The homeless guy who holds the door open in the hope that you’ll give him your change on the way out is surprised when I look him in the eye for once, rather than pretending he’s invisible. “Here, my good man!” I say with fulsome appreciation for a job well done. “From the students at the San Cupertino High School to you!” I hand him thirty cents in three dimes, but he demurs.

“Sorry man, dimes fall through the holes in my pockets,” he says as he withdraws his hand.

“Okay,” I reply, one eyebrow arched high in facial criticism of his improvidence. “But if you put that thirty cents in a passbook savings account, in just ten short years you’d have thirty-three cents!”

I step inside where two lines–one “express” for drinks only, one for all items–snake their way to the counter, and make an announcement that has been my life’s dream. “Hey everybody–coffee and Munchkins are on me today!”

A roar goes up unlike any I’ve heard since I moved to Boston thirty-six years ago. It’s as loud in the cramped coffee shop as it was in the old Boston Garden on Memorial Day, 1985, when Scott Wedman hit eleven straight shots–including four three-pointers!–in the opening game of the NBA Finals against the Lakers.


Scott Wedman

 

The waiting patrons surge forward, and I am fearful for a moment that a tragedy is at hand similar to those that used to plague British soccer stadiums and Lynyrd Skynyrd concerts. “Please, everybody, don’t push–I’m getting the 50-piece Munchkin Box!”

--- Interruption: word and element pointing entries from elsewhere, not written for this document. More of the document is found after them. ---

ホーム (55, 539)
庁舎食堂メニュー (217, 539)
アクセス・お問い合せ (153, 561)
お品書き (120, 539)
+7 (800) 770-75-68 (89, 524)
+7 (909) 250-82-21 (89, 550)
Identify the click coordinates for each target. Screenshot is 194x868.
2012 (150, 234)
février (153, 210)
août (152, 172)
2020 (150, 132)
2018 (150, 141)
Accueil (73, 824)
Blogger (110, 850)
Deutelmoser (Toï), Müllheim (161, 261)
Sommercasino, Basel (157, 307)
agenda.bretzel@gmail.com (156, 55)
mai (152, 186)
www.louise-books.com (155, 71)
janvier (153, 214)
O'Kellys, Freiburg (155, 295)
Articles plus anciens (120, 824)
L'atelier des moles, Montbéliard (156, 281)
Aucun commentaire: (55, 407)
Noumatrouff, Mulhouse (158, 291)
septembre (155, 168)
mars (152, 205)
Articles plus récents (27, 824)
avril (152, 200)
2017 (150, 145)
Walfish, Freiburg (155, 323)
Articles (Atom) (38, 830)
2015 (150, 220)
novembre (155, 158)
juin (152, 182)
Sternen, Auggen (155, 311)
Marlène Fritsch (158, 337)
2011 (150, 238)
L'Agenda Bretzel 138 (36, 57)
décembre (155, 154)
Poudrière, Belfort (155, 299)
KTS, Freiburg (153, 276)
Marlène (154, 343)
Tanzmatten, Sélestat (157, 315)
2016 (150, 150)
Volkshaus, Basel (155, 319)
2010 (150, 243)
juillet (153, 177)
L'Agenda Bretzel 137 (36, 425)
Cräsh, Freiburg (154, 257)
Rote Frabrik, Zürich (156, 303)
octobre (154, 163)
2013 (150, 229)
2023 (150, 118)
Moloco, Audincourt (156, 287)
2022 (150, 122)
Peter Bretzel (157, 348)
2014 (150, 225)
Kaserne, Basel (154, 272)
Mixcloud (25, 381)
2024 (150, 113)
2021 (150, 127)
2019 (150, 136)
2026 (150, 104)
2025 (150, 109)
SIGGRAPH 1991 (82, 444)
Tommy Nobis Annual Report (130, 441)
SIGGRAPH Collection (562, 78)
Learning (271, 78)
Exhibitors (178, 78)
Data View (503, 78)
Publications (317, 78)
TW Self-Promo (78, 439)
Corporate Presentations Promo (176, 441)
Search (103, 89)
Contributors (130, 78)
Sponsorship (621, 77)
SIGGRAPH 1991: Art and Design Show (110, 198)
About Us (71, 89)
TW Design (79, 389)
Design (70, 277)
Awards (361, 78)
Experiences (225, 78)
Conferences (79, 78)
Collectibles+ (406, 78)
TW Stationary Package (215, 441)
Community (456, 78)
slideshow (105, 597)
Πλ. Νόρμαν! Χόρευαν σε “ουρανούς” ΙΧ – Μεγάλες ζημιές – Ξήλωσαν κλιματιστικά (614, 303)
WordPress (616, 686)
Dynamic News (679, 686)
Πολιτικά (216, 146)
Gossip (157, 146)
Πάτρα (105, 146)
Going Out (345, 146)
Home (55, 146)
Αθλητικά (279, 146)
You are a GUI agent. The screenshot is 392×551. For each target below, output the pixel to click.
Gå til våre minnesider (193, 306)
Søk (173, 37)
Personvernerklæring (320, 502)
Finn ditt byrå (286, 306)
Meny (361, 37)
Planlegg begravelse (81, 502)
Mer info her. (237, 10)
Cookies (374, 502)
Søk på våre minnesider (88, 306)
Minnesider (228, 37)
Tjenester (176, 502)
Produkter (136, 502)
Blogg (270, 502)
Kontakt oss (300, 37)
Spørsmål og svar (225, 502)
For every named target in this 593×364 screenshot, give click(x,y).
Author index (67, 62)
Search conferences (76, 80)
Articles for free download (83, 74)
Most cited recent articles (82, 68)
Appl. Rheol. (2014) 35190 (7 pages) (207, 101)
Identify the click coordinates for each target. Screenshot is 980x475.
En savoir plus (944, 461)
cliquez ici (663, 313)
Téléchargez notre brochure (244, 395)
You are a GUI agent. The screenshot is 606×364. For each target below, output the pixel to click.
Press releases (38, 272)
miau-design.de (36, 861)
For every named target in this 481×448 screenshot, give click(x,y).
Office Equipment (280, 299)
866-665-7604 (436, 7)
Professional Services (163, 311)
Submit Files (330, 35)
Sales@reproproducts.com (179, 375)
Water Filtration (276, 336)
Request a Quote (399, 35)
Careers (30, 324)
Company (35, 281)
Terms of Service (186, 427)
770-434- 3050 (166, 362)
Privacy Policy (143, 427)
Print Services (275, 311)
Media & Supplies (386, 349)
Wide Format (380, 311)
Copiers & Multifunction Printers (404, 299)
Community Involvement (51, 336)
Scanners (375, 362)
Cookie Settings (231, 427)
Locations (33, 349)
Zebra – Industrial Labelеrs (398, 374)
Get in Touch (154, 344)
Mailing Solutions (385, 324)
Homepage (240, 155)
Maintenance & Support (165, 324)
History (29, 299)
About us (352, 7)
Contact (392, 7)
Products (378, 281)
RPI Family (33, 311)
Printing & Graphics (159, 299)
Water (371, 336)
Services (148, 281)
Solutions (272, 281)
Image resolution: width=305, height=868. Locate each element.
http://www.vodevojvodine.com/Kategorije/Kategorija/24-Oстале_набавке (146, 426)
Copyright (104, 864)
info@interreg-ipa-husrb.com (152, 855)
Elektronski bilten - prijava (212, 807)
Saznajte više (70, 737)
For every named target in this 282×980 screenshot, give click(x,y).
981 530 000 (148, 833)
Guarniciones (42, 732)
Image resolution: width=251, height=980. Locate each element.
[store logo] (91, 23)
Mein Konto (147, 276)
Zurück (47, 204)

“Some guy’s giving away Munchkins today!”

 

That seems to quell the imminent riot. I work my way past the hungry multitude and plop down my money along with a cents-off coupon that will reduce the net price of my generous bounty to $94.


Not that kind of munchkin

 

The counter guy examines it closely. “This expired June 20th,” he says. “You got to pay the full price plus 6.25% meals tax ’cause there’s more than six items, so your total is–$95.86.”

I reach in my pocket, pull out the money that kids all over the country have scrimped and saved and find I’m–forty-three cents short.

“Hey,” I say as I turn around, “can anybody spot me fifty cents–just ’til noon time, I promise!”